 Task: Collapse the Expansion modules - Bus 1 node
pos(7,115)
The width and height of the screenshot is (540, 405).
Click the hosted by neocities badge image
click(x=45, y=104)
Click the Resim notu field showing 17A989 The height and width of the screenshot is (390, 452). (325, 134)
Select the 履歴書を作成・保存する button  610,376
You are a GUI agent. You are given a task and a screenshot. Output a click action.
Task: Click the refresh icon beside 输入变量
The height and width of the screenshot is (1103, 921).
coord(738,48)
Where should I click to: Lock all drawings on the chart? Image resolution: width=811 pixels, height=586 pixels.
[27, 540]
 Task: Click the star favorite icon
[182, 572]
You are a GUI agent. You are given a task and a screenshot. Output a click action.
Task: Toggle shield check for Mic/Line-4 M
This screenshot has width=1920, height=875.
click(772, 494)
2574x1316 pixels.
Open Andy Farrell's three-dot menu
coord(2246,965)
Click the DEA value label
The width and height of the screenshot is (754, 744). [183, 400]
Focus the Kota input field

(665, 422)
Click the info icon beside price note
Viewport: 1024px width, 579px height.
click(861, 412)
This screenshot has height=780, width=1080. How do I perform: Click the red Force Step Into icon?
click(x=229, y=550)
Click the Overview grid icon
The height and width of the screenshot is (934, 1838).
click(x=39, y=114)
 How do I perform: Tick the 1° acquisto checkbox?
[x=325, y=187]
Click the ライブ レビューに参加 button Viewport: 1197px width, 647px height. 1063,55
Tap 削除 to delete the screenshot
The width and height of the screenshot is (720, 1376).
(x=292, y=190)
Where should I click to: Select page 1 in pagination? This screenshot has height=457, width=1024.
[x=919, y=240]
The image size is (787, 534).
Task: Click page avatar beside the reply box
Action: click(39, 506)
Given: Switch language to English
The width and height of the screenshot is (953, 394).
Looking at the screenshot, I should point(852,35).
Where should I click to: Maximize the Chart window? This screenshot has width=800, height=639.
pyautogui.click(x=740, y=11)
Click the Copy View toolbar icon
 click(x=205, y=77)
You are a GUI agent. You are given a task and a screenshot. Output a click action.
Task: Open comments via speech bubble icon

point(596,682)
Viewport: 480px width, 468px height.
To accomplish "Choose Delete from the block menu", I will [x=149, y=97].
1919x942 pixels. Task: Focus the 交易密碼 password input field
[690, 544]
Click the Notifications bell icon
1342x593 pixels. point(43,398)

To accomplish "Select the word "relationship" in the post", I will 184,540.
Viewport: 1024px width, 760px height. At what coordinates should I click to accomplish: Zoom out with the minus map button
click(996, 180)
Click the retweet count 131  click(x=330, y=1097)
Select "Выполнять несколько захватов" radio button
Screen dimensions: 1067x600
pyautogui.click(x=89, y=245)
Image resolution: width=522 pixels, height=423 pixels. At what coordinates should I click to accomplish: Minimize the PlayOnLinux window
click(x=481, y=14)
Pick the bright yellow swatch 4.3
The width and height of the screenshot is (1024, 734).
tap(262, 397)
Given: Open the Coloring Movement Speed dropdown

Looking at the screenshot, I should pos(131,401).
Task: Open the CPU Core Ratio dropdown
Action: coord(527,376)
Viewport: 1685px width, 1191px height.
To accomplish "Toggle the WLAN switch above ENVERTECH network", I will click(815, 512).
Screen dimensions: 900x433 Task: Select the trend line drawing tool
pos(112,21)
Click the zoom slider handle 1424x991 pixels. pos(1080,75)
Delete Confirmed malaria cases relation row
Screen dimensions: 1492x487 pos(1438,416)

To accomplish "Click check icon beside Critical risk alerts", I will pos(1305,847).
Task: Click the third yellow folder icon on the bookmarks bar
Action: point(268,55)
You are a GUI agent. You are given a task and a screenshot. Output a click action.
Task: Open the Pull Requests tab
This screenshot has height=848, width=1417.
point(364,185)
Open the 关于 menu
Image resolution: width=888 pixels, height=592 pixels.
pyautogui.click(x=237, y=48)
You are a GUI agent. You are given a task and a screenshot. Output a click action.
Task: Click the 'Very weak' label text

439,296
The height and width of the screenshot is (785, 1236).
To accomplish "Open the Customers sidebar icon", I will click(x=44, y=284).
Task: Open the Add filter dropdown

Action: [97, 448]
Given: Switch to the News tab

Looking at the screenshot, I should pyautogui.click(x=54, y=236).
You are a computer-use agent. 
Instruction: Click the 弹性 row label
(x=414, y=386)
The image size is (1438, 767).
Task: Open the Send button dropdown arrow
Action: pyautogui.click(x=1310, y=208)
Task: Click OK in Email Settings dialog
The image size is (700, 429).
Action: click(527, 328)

■ ■ ■ ■ ■

TASK INSTRUCTIONS:
Retype the material above in full, exactly.

TASK ANSWER:
 Task: Collapse the Expansion modules - Bus 1 node
pos(7,115)
The width and height of the screenshot is (540, 405).
Click the hosted by neocities badge image
click(x=45, y=104)
Click the Resim notu field showing 17A989 The height and width of the screenshot is (390, 452). (325, 134)
Select the 履歴書を作成・保存する button  610,376
You are a GUI agent. You are given a task and a screenshot. Output a click action.
Task: Click the refresh icon beside 输入变量
The height and width of the screenshot is (1103, 921).
coord(738,48)
Where should I click to: Lock all drawings on the chart? Image resolution: width=811 pixels, height=586 pixels.
[27, 540]
 Task: Click the star favorite icon
[182, 572]
You are a GUI agent. You are given a task and a screenshot. Output a click action.
Task: Toggle shield check for Mic/Line-4 M
This screenshot has width=1920, height=875.
click(772, 494)
2574x1316 pixels.
Open Andy Farrell's three-dot menu
coord(2246,965)
Click the DEA value label
The width and height of the screenshot is (754, 744). [183, 400]
Focus the Kota input field

(665, 422)
Click the info icon beside price note
Viewport: 1024px width, 579px height.
click(861, 412)
This screenshot has height=780, width=1080. How do I perform: Click the red Force Step Into icon?
click(x=229, y=550)
Click the Overview grid icon
The height and width of the screenshot is (934, 1838).
click(x=39, y=114)
 How do I perform: Tick the 1° acquisto checkbox?
[x=325, y=187]
Click the ライブ レビューに参加 button Viewport: 1197px width, 647px height. 1063,55
Tap 削除 to delete the screenshot
The width and height of the screenshot is (720, 1376).
(x=292, y=190)
Where should I click to: Select page 1 in pagination? This screenshot has height=457, width=1024.
[x=919, y=240]
The image size is (787, 534).
Task: Click page avatar beside the reply box
Action: click(39, 506)
Given: Switch language to English
The width and height of the screenshot is (953, 394).
Looking at the screenshot, I should point(852,35).
Where should I click to: Maximize the Chart window? This screenshot has width=800, height=639.
pyautogui.click(x=740, y=11)
Click the Copy View toolbar icon
 click(x=205, y=77)
You are a GUI agent. You are given a task and a screenshot. Output a click action.
Task: Open comments via speech bubble icon

point(596,682)
Viewport: 480px width, 468px height.
To accomplish "Choose Delete from the block menu", I will [x=149, y=97].
1919x942 pixels. Task: Focus the 交易密碼 password input field
[690, 544]
Click the Notifications bell icon
1342x593 pixels. point(43,398)

To accomplish "Select the word "relationship" in the post", I will 184,540.
Viewport: 1024px width, 760px height. At what coordinates should I click to accomplish: Zoom out with the minus map button
click(996, 180)
Click the retweet count 131  click(x=330, y=1097)
Select "Выполнять несколько захватов" radio button
Screen dimensions: 1067x600
pyautogui.click(x=89, y=245)
Image resolution: width=522 pixels, height=423 pixels. At what coordinates should I click to accomplish: Minimize the PlayOnLinux window
click(x=481, y=14)
Pick the bright yellow swatch 4.3
The width and height of the screenshot is (1024, 734).
tap(262, 397)
Given: Open the Coloring Movement Speed dropdown

Looking at the screenshot, I should pos(131,401).
Task: Open the CPU Core Ratio dropdown
Action: coord(527,376)
Viewport: 1685px width, 1191px height.
To accomplish "Toggle the WLAN switch above ENVERTECH network", I will click(815, 512).
Screen dimensions: 900x433 Task: Select the trend line drawing tool
pos(112,21)
Click the zoom slider handle 1424x991 pixels. pos(1080,75)
Delete Confirmed malaria cases relation row
Screen dimensions: 1492x487 pos(1438,416)

To accomplish "Click check icon beside Critical risk alerts", I will pos(1305,847).
Task: Click the third yellow folder icon on the bookmarks bar
Action: point(268,55)
You are a GUI agent. You are given a task and a screenshot. Output a click action.
Task: Open the Pull Requests tab
This screenshot has height=848, width=1417.
point(364,185)
Open the 关于 menu
Image resolution: width=888 pixels, height=592 pixels.
pyautogui.click(x=237, y=48)
You are a GUI agent. You are given a task and a screenshot. Output a click action.
Task: Click the 'Very weak' label text

439,296
The height and width of the screenshot is (785, 1236).
To accomplish "Open the Customers sidebar icon", I will click(x=44, y=284).
Task: Open the Add filter dropdown

Action: [97, 448]
Given: Switch to the News tab

Looking at the screenshot, I should pyautogui.click(x=54, y=236).
You are a computer-use agent. 
Instruction: Click the 弹性 row label
(x=414, y=386)
The image size is (1438, 767).
Task: Open the Send button dropdown arrow
Action: pyautogui.click(x=1310, y=208)
Task: Click OK in Email Settings dialog
The image size is (700, 429).
Action: click(527, 328)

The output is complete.